• [Task brief] Copy out verbatim the lines of the listing below, from the line containing "How do I perform: Click the 立即生成" through the line containing "Expand the Create", including both of those lines.

* Start *

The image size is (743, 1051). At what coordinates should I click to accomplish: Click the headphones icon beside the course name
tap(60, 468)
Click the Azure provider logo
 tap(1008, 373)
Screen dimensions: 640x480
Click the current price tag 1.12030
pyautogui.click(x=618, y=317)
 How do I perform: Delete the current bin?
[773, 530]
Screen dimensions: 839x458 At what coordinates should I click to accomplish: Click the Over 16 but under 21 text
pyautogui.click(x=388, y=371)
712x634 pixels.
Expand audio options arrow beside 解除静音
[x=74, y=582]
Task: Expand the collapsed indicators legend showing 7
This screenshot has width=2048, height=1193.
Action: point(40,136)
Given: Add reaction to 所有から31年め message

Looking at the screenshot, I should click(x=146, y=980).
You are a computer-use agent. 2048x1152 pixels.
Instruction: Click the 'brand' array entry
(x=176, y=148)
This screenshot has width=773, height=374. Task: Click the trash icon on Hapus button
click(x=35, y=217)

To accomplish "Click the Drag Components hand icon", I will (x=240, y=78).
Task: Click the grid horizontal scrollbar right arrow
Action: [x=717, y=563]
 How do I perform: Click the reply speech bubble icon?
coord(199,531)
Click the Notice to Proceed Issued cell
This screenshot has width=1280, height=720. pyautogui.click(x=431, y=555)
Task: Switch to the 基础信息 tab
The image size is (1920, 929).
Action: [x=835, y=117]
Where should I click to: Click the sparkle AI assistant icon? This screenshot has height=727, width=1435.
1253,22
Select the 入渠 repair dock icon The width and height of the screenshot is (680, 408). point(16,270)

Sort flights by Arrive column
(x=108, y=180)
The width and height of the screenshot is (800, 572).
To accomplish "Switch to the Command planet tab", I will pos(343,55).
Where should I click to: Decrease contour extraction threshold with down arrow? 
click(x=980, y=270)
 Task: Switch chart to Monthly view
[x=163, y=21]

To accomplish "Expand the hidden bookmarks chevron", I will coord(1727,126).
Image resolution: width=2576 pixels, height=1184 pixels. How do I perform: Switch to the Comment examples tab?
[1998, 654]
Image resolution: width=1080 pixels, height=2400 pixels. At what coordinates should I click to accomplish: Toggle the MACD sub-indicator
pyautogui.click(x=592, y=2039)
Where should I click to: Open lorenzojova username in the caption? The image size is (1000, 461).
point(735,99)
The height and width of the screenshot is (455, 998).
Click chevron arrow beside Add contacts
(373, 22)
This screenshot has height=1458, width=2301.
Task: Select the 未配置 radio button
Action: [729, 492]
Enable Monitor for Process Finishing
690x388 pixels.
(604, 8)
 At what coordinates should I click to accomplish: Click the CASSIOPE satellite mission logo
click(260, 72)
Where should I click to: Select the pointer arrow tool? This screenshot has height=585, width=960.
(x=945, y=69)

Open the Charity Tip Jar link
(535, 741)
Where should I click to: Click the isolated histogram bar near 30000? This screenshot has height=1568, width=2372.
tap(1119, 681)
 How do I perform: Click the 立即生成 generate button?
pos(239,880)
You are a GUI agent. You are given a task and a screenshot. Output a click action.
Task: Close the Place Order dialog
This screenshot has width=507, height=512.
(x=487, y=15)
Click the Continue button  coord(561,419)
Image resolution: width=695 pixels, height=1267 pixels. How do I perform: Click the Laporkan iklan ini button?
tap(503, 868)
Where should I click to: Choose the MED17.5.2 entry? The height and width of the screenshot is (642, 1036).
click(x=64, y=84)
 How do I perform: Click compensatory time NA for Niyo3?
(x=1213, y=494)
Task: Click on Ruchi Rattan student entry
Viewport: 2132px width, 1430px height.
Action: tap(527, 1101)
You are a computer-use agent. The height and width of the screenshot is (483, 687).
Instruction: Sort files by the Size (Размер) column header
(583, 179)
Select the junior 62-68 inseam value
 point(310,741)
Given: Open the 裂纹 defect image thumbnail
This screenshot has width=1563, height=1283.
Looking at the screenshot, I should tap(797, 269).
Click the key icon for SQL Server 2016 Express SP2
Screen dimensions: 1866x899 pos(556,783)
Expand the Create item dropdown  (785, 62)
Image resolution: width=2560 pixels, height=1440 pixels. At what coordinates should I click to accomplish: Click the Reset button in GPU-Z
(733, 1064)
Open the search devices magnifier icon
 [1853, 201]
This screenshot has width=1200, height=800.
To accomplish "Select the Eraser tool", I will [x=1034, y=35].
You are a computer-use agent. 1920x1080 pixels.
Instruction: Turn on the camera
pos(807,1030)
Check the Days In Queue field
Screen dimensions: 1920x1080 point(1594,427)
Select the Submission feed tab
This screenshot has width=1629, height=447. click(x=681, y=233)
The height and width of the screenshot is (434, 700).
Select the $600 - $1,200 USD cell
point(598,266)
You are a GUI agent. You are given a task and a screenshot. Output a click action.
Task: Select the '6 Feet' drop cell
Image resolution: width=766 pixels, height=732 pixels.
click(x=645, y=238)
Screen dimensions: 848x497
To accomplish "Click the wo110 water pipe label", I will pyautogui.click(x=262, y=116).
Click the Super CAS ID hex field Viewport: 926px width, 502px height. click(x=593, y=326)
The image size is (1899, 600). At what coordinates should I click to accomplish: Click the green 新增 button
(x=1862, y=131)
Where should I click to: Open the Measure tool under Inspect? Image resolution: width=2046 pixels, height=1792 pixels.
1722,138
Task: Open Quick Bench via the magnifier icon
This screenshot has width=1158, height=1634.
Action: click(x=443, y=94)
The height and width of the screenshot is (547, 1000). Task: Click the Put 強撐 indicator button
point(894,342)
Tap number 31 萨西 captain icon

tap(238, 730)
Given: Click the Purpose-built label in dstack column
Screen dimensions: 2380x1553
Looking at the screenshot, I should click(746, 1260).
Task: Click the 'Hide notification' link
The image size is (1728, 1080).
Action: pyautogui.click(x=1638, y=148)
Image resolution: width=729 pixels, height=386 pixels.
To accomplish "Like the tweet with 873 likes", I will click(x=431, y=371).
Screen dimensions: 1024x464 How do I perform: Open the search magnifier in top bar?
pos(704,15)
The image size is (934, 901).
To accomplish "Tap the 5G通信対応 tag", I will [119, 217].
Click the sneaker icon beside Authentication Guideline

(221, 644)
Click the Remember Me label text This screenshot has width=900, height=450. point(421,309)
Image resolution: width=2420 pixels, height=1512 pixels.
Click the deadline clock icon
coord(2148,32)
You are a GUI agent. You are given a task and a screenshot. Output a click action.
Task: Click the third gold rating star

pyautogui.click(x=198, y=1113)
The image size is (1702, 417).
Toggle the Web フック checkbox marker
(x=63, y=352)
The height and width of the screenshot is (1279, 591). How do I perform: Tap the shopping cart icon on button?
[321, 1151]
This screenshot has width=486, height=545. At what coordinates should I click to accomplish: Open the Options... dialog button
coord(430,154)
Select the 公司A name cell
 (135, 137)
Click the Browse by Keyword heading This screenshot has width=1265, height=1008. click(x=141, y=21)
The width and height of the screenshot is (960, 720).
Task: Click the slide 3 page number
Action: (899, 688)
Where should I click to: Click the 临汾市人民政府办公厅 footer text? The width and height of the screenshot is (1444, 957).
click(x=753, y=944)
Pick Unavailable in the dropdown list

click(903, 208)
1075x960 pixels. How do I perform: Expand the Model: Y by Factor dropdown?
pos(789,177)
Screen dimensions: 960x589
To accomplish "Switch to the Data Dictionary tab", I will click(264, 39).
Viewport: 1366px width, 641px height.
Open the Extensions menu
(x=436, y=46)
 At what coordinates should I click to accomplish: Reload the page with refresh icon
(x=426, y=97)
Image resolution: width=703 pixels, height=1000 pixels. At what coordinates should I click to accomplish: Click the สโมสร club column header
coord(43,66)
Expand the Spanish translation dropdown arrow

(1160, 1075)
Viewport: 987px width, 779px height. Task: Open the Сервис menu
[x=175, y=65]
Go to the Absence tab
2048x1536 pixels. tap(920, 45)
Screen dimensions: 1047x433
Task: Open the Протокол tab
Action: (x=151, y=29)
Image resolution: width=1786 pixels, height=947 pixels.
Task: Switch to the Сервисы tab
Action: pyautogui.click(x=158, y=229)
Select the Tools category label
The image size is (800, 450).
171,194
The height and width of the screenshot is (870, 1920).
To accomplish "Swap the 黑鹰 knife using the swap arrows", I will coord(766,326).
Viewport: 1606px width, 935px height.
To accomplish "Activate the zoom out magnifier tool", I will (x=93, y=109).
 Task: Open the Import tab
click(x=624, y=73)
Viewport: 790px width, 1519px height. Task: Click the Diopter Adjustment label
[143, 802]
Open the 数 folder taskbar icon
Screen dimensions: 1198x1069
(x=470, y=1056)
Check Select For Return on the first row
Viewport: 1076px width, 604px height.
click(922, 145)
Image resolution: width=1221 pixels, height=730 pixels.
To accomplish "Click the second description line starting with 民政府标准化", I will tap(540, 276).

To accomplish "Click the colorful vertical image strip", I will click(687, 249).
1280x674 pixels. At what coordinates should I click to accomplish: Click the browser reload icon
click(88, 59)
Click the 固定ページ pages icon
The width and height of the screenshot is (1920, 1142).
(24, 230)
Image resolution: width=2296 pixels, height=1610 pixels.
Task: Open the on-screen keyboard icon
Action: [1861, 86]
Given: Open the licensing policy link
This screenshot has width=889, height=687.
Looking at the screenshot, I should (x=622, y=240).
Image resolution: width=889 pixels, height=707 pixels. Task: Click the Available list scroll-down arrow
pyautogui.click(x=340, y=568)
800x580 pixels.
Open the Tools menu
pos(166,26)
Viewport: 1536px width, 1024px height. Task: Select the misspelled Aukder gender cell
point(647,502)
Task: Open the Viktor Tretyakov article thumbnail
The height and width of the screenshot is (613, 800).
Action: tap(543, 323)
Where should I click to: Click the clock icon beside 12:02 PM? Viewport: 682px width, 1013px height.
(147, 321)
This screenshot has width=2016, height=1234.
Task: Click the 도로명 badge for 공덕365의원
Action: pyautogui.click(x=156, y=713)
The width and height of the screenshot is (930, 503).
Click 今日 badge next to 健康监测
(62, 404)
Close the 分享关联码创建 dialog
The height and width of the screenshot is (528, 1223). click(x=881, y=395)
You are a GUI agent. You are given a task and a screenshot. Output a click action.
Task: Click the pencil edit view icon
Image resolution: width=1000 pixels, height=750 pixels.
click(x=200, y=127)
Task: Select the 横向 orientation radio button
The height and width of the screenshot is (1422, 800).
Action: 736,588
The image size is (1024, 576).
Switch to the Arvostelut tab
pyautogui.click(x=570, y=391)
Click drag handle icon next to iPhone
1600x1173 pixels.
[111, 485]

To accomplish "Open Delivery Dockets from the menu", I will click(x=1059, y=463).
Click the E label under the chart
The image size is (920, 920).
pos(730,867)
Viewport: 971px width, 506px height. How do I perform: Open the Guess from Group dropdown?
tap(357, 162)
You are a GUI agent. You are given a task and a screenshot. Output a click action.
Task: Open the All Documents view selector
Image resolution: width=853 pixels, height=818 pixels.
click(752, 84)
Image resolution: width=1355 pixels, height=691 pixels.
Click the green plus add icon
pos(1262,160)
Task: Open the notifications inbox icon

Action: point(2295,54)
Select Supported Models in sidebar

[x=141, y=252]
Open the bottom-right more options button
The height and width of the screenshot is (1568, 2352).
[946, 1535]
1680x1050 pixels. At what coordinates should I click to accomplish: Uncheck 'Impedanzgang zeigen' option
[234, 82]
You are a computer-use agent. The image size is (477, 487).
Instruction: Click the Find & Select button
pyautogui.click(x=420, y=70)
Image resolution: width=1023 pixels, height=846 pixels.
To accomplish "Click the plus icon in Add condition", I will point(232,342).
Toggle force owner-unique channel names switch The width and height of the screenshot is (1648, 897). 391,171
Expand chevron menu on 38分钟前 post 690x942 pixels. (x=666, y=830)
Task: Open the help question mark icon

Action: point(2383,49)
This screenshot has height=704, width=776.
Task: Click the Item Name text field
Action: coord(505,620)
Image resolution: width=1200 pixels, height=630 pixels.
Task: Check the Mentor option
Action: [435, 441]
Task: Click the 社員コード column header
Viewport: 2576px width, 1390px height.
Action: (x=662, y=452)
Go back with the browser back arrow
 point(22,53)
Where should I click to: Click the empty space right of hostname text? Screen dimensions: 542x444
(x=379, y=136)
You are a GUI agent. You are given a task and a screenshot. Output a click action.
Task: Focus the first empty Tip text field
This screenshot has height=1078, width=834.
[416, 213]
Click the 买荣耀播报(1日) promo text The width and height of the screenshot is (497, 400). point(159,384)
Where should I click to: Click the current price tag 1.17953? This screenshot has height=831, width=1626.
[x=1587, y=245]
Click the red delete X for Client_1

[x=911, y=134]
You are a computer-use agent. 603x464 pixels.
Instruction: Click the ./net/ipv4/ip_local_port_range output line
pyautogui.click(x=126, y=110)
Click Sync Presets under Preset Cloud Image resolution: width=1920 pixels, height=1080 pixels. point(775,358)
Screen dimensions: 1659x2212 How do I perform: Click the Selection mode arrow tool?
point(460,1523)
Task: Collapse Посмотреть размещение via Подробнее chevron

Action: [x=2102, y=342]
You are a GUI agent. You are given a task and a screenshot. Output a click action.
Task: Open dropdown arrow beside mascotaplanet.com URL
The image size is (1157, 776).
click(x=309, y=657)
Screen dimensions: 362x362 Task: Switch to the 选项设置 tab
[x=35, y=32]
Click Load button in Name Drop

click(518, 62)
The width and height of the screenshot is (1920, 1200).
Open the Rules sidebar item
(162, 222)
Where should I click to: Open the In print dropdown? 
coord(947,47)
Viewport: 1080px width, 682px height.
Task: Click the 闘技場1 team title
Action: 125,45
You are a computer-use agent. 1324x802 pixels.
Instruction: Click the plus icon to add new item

* End *

• [Expected answer]
 How do I perform: Click the 立即生成 generate button?
pos(239,880)
You are a GUI agent. You are given a task and a screenshot. Output a click action.
Task: Close the Place Order dialog
This screenshot has width=507, height=512.
(x=487, y=15)
Click the Continue button  coord(561,419)
Image resolution: width=695 pixels, height=1267 pixels. How do I perform: Click the Laporkan iklan ini button?
tap(503, 868)
Where should I click to: Choose the MED17.5.2 entry? The height and width of the screenshot is (642, 1036).
click(x=64, y=84)
 How do I perform: Click compensatory time NA for Niyo3?
(x=1213, y=494)
Task: Click on Ruchi Rattan student entry
Viewport: 2132px width, 1430px height.
Action: tap(527, 1101)
You are a computer-use agent. The height and width of the screenshot is (483, 687).
Instruction: Sort files by the Size (Размер) column header
(583, 179)
Select the junior 62-68 inseam value
 point(310,741)
Given: Open the 裂纹 defect image thumbnail
This screenshot has width=1563, height=1283.
Looking at the screenshot, I should tap(797, 269).
Click the key icon for SQL Server 2016 Express SP2
Screen dimensions: 1866x899 pos(556,783)
Expand the Create item dropdown  (785, 62)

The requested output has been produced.